## Exercise
Locate every line in the entries below that contains the word "arrow", and copy each of those lines in full.

## Input material
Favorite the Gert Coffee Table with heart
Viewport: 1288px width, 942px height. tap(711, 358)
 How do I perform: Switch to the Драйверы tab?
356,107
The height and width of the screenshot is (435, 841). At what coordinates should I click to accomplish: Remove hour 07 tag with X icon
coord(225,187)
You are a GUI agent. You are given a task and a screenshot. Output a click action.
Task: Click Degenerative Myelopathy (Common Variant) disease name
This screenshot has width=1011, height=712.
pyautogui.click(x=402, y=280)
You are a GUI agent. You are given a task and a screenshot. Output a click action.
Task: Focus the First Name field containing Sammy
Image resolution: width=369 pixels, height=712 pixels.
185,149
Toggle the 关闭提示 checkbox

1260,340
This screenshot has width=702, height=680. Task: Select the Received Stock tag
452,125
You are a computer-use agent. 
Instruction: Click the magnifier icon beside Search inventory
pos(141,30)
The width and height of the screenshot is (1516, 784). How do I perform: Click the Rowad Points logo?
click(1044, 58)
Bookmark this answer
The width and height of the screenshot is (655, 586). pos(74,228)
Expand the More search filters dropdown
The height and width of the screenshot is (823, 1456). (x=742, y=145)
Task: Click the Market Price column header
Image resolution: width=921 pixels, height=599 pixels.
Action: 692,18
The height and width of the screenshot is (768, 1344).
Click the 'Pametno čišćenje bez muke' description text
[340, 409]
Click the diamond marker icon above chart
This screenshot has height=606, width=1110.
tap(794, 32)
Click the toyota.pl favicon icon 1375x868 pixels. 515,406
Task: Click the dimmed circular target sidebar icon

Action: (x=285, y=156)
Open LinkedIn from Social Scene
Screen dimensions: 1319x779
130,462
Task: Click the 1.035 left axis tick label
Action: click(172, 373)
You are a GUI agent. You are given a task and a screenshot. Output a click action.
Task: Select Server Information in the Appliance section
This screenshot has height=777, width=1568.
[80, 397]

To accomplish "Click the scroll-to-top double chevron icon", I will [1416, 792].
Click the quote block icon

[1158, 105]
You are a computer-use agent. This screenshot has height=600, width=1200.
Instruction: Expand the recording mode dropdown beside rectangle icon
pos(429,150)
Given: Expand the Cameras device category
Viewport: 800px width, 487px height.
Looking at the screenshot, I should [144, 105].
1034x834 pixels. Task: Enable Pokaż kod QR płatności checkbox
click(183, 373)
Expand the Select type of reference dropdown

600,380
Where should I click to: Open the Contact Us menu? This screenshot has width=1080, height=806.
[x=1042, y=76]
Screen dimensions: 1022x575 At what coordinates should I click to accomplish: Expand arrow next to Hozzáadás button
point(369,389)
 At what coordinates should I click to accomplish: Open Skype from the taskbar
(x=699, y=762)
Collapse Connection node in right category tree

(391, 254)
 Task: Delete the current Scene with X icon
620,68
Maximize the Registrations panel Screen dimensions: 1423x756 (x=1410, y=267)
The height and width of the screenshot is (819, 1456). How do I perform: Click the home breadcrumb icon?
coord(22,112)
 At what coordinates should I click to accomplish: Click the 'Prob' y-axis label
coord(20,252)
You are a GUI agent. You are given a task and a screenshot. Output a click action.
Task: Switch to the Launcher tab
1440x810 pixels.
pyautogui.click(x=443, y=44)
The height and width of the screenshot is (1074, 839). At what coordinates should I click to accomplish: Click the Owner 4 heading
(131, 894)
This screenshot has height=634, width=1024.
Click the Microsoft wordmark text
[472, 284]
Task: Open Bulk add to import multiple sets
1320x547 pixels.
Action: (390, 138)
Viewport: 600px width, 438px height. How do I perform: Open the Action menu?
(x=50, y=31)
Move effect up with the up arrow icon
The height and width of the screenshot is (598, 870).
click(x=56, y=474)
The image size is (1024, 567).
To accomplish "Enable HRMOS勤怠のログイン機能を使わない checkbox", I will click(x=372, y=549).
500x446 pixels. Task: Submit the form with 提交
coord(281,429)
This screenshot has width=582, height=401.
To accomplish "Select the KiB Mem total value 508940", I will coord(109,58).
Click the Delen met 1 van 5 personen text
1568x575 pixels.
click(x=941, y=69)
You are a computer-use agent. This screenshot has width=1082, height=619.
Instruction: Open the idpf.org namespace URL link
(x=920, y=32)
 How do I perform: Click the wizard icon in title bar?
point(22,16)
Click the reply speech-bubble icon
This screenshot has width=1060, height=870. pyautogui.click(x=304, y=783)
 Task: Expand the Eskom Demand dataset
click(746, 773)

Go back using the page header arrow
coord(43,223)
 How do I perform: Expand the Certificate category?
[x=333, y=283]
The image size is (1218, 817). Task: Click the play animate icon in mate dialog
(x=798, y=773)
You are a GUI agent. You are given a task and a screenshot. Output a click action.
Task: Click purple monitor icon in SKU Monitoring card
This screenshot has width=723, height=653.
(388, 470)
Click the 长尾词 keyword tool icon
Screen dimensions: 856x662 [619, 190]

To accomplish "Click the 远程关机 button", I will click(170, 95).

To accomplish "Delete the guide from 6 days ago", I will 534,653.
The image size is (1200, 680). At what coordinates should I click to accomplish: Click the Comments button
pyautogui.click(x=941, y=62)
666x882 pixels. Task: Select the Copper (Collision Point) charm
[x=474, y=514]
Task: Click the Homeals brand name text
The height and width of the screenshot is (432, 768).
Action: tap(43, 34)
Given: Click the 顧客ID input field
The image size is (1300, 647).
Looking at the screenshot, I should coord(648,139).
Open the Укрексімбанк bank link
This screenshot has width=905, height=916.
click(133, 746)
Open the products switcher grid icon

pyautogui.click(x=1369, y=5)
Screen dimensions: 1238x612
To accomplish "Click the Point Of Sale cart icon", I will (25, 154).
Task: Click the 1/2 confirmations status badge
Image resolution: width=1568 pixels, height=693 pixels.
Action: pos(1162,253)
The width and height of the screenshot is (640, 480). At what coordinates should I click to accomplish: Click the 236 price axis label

## Task response
Screen dimensions: 1022x575 At what coordinates should I click to accomplish: Expand arrow next to Hozzáadás button
Move effect up with the up arrow icon
Go back using the page header arrow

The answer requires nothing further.